== Work to complete ==
Transcribe all the entries word for word, but omit the images.

== Dataset extract ==
=======

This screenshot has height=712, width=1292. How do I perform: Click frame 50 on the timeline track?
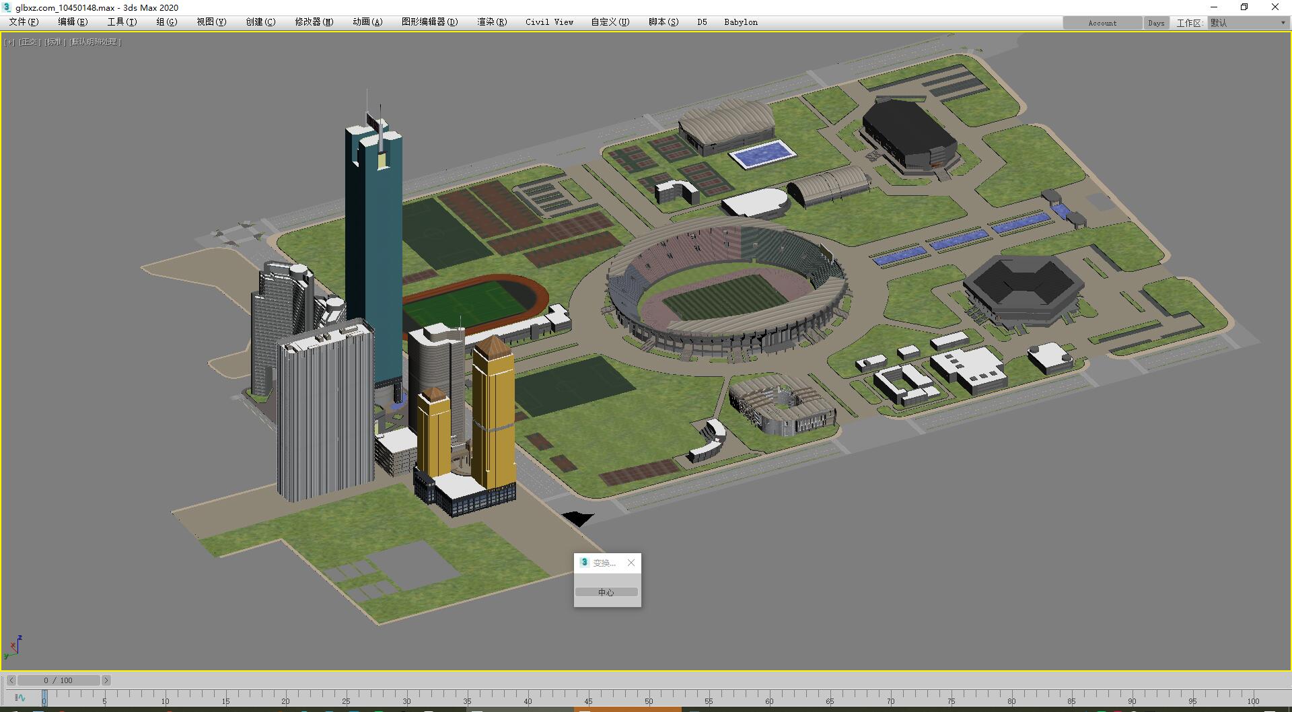tap(648, 696)
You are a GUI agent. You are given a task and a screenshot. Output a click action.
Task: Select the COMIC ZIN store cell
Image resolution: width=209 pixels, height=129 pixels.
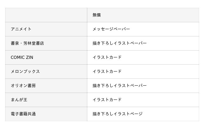click(x=22, y=58)
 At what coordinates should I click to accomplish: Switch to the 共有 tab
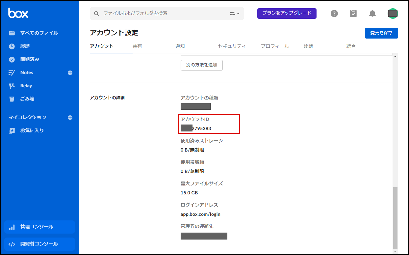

=======

== Result for this task ==
This screenshot has height=712, width=1292. How do I perform: Click frame 50 on the timeline track?
tap(648, 696)
You are a GUI agent. You are given a task and a screenshot. Output a click action.
Task: Select the COMIC ZIN store cell
Image resolution: width=209 pixels, height=129 pixels.
click(x=22, y=58)
 At what coordinates should I click to accomplish: Switch to the 共有 tab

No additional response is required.